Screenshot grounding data

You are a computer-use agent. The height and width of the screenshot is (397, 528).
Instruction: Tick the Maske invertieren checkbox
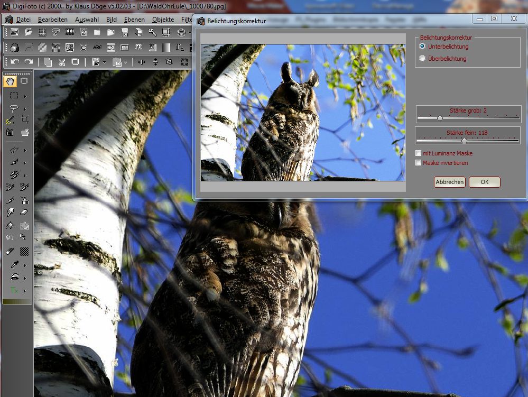pos(419,163)
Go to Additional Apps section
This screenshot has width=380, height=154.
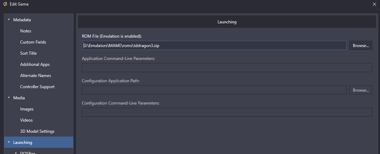point(35,64)
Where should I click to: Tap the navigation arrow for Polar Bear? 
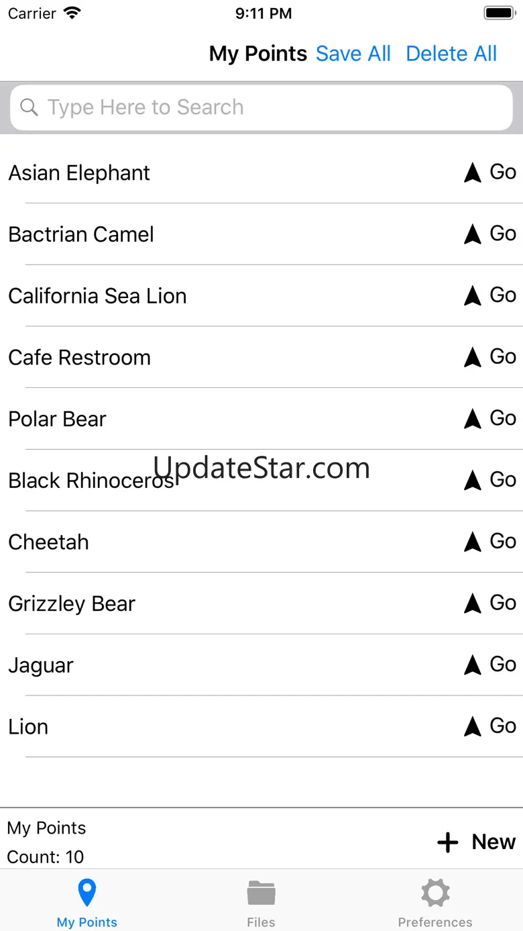click(473, 419)
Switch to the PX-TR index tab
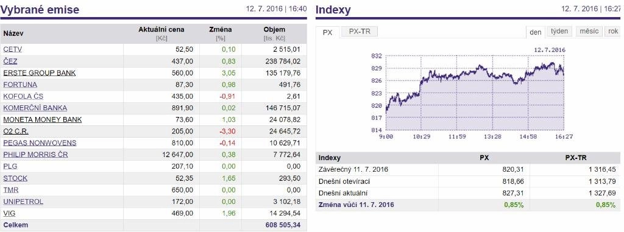 point(360,32)
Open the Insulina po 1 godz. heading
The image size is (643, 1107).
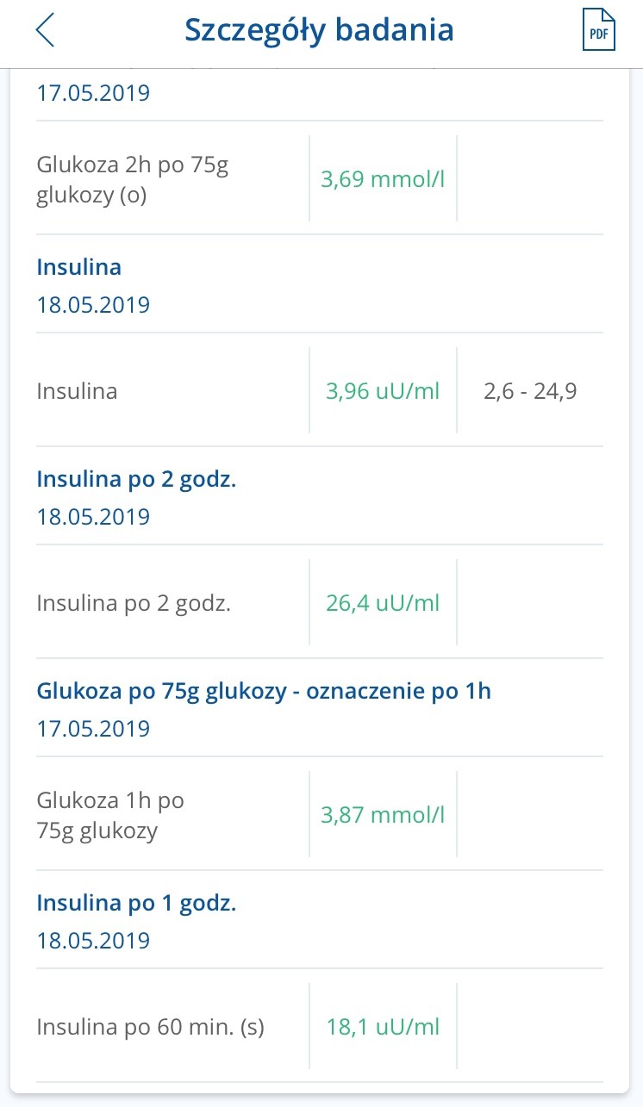click(136, 903)
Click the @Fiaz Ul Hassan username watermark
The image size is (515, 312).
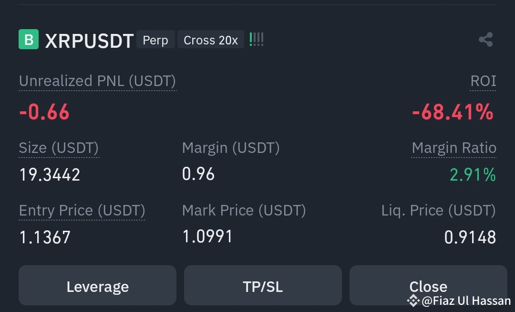click(466, 301)
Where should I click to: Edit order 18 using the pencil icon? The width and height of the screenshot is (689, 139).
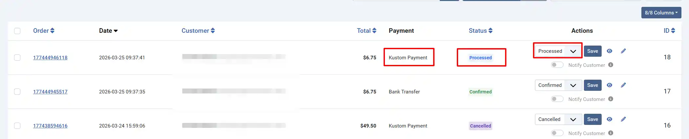click(623, 51)
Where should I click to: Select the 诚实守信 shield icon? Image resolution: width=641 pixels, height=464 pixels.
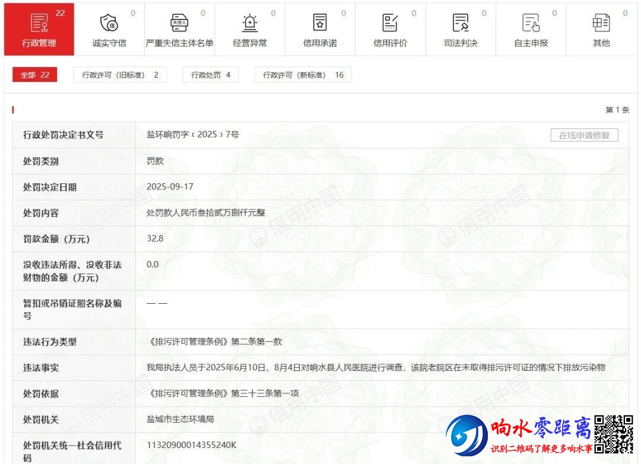click(109, 23)
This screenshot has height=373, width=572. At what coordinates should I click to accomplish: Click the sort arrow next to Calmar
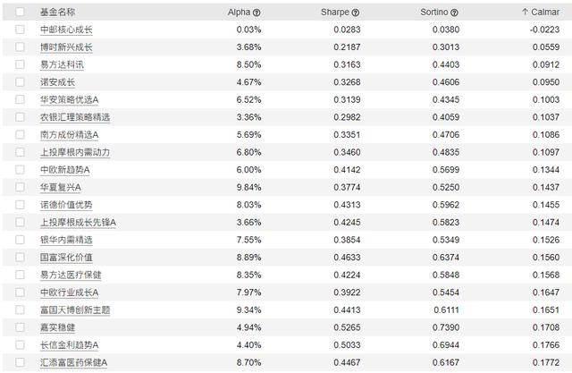525,13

▶ _Instructions to follow_
Set down all entries above again, exactly, without images.

▶ _Output of the task_
You are a computer-use agent. The height and width of the screenshot is (397, 528).
Instruction: Tick the Maske invertieren checkbox
pos(419,163)
Go to Additional Apps section
This screenshot has width=380, height=154.
point(35,64)
Where should I click to: Tap the navigation arrow for Polar Bear? 
click(473, 419)
Switch to the PX-TR index tab
 point(360,32)
Open the Insulina po 1 godz. heading
The image size is (643, 1107).
click(136, 903)
Click the @Fiaz Ul Hassan username watermark
The image size is (515, 312).
click(466, 301)
Where should I click to: Edit order 18 using the pencil icon? The width and height of the screenshot is (689, 139).
click(623, 51)
Where should I click to: Select the 诚实守信 shield icon? Image resolution: width=641 pixels, height=464 pixels.
click(109, 23)
This screenshot has height=373, width=572. At what coordinates should I click to accomplish: Click the sort arrow next to Calmar
525,13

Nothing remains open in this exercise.